> VOS TÂCHES
• a. D'après l'article sur la Banque de France, à quelle année remonte la dernière fois qu'un banquier a occupé le poste de gouverneur ?
• b. Recopiez fidèlement le passage de l'article sur la Banque de France compris entre « Un banquier de » et « conflit d’intérêts majeur. », bornes incluses.

> EXTRAIT À LIRE
Conflit d’intérêts

Un banquier de BNP à la tête de la Banque de France

Conflit d’intérêts

par Agnès Rousseaux

Les commissions des Finances de l’Assemblée nationale et du Sénat doivent valider, le 29 septembre, la nomination de François Villeroy de Galhau au poste de gouverneur de la Banque de France. Problème : cet énarque et inspecteur des finances travaille depuis douze ans au sein du groupe BNP Paribas. Un ex-banquier peut-il prendre la tête de l’instance chargée de contrôler les banques ? Sept ans après la crise financière de 2008, cette décision a provoqué l’indignation de 150 économistes, qui dénoncent un risque de conflit d’intérêts majeur.

La dernière fois qu’un banquier a occupé le poste de gouverneur de la Banque de France remonte à 1814, soulignent Les Echos [1]. Certes, Villeroy de Galhau s’est engagé à renoncer à toute rémunération différée de BNP Paribas, à ne conserver aucune action de BNP Paribas, et à en faire don à des associations d’intérêt général avant sa nomination. Mais s’il coupe le cordon financier, quid des influences ? « Comment un dirigeant de haut niveau qui a défendu pendant douze ans le point de vue d’une banque (y compris dans les débats particulièrement vifs sur la régulation financière) pourrait-il soudainement prendre une position inverse ? », questionne l’économiste Laurence Scialom. D’autant qu’il ne s’agit pas de n’importe quelle banque, mais du plus grand établissement français, fer de lance du lobby bancaire. « François Villeroy de Galhau a adhéré pendant plus d’une décennie aux raisonnements du système bancaire », pointe l’économiste.

Données de pointage de la cible:
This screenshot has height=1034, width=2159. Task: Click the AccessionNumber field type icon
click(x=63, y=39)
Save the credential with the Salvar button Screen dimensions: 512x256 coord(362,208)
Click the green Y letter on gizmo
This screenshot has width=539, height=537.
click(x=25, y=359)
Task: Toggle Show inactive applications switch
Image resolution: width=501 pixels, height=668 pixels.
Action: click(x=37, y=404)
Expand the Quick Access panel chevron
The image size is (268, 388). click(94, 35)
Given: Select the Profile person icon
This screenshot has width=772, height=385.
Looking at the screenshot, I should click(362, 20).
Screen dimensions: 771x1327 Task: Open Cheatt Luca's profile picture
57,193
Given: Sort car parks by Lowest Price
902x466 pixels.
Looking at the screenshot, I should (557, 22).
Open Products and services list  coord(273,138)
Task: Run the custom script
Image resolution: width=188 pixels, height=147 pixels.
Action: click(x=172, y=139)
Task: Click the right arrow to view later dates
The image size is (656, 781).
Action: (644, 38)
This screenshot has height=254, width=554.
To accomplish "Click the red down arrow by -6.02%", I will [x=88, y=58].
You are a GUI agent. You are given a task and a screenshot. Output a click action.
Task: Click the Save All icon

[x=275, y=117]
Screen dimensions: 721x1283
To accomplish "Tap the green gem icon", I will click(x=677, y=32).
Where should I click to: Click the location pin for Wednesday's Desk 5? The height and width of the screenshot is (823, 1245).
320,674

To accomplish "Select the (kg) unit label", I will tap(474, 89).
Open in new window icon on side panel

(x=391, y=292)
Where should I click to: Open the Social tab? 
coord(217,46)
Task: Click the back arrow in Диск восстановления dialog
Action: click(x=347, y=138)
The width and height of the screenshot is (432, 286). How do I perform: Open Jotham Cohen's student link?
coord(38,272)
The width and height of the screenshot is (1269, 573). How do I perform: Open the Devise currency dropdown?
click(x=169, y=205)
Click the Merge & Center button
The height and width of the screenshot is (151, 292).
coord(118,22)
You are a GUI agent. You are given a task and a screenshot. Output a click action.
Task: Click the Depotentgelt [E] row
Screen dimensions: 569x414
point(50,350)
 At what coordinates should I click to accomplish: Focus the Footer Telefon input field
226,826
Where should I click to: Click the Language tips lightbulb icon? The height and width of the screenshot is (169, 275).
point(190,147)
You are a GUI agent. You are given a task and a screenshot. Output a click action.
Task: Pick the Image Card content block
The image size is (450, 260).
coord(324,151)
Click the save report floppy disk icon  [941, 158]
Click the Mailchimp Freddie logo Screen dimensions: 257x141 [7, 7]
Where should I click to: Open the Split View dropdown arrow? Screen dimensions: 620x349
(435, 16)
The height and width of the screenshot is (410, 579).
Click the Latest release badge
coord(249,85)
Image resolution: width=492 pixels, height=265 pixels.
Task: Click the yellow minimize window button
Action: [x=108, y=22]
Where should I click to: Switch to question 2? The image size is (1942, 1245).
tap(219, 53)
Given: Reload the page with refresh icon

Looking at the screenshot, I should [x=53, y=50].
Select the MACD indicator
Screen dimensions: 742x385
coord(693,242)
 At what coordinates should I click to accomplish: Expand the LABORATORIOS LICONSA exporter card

> SOLUTIONS PAR TÂCHE
• a. À 1814.

• b.
Un banquier de BNP à la tête de la Banque de France

Conflit d’intérêts

par Agnès Rousseaux

Les commissions des Finances de l’Assemblée nationale et du Sénat doivent valider, le 29 septembre, la nomination de François Villeroy de Galhau au poste de gouverneur de la Banque de France. Problème : cet énarque et inspecteur des finances travaille depuis douze ans au sein du groupe BNP Paribas. Un ex-banquier peut-il prendre la tête de l’instance chargée de contrôler les banques ? Sept ans après la crise financière de 2008, cette décision a provoqué l’indignation de 150 économistes, qui dénoncent un risque de conflit d’intérêts majeur.